Sec. 57   RCW 74.09.810 and 1989 1st ex.s. c 10 s 6 are each amended to read as follows:
     (1) The ((department)) agency shall establish an alternative maternity care service delivery system, if it determines that a county or a group of counties is a maternity care distressed area. A maternity care distressed area shall be defined by the ((department)) agency, in rule, as a county or a group of counties where eligible women are unable to obtain adequate maternity care. The ((department)) agency shall include the following factors in its determination:
     (a) Higher than average percentage of eligible persons in the distressed area who receive late or no prenatal care;
     (b) Higher than average percentage of eligible persons in the distressed area who go out of the area to receive maternity care;
     (c) Lower than average percentage of obstetrical care providers in the distressed area who provide care to eligible persons;
     (d) Higher than average percentage of infants born to eligible persons per obstetrical care provider in the distressed area; and
     (e) Higher than average percentage of infants that are of low birth weight, five and one-half pounds or two thousand five hundred grams, born to eligible persons in the distressed area.

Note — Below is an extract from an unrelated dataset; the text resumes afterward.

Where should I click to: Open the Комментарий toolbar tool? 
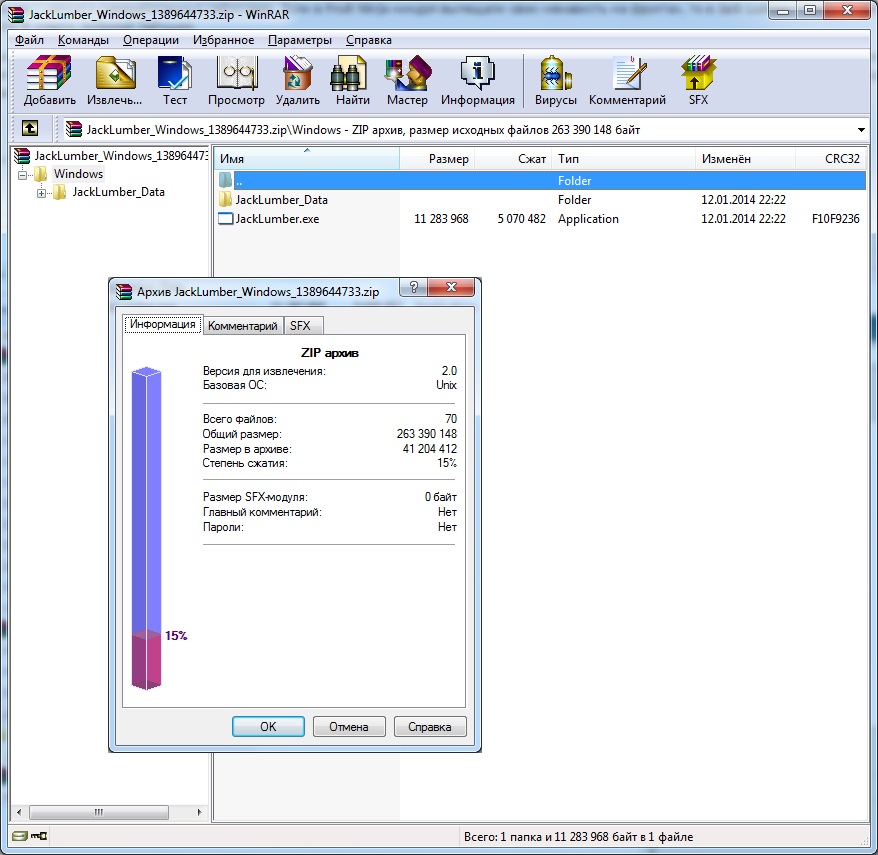pos(627,81)
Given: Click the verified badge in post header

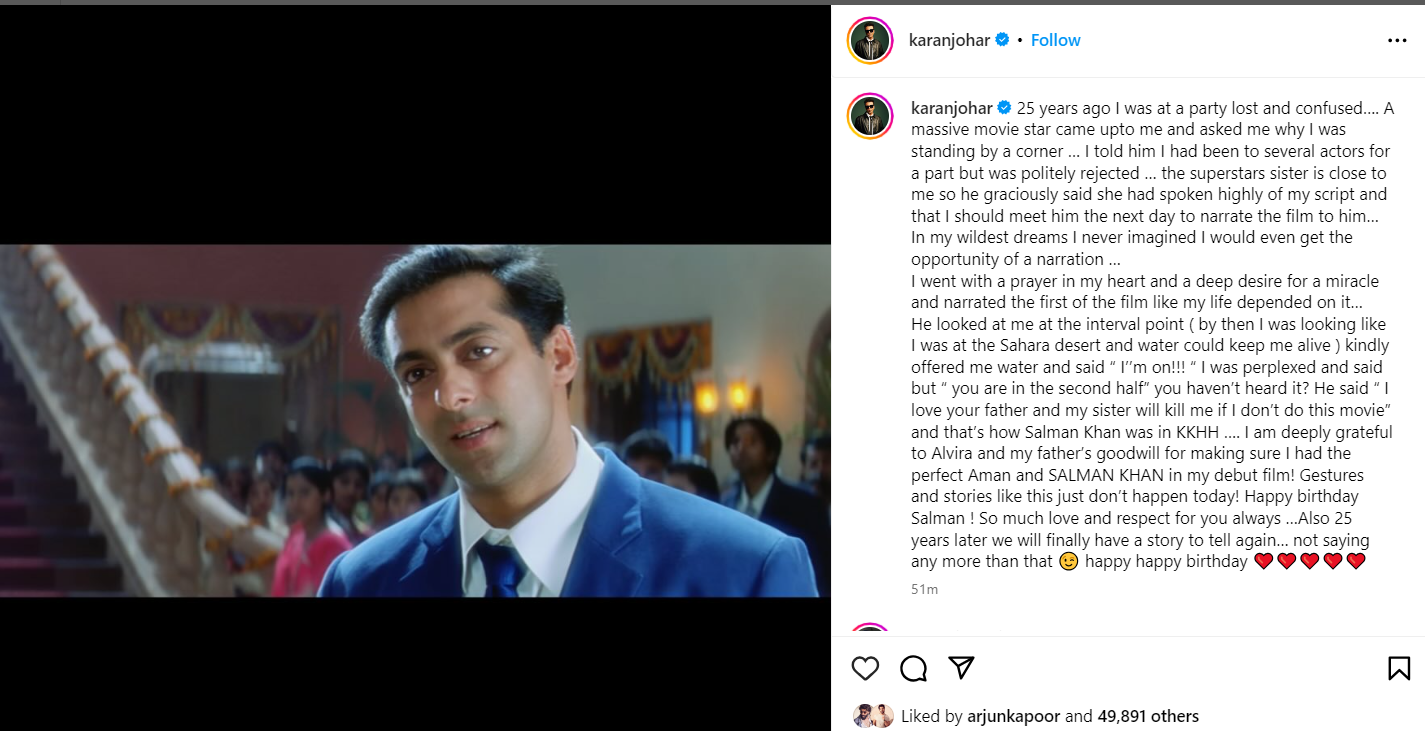Looking at the screenshot, I should click(x=1002, y=40).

     (2) If the ((department)) agency determines that a maternity care distressed area exists, it shall notify the relevant county authority. The county authority shall, within one hundred twenty days, submit a brief report to the ((department)) agency recommending remedial action. The report shall be prepared in consultation with the ((department)) agency and its local community service offices, the local public health officer, community health clinics, health care providers, hospitals, the business community, labor representatives, and low-income advocates in the distressed area. A county authority may contract with a local nonprofit entity to develop the report. If the county authority is unwilling or unable to develop the report, it shall notify the ((department)) agency within thirty days, and the ((department)) agency shall develop the report for the distressed area.
     (3) The ((department)) agency shall review the report and use it, to the extent possible, in developing strategies to improve maternity care access in the distressed area. The ((department)) agency may contract with or directly employ qualified maternity care health providers to provide maternity care services, if access to such providers in the distressed area is not possible by other means. In such cases, the ((department)) agency is authorized to pay that portion of the health care providers' malpractice liability insurance that represents the percentage of maternity care provided to eligible persons by that provider through increased medical assistance payments.

Sec. 58   RCW 74.09.820 and 1989 1st ex.s. c 10 s 7 are each amended to read as follows:
     To the extent that federal matching funds are available, the ((department)) agency or the department of health ((if one is created)) shall establish, in consultation with the health science programs of the state's colleges and universities, and community health clinics, a loan repayment program that will encourage maternity care providers to practice in medically underserved areas in exchange for repayment of part or all of their health education loans.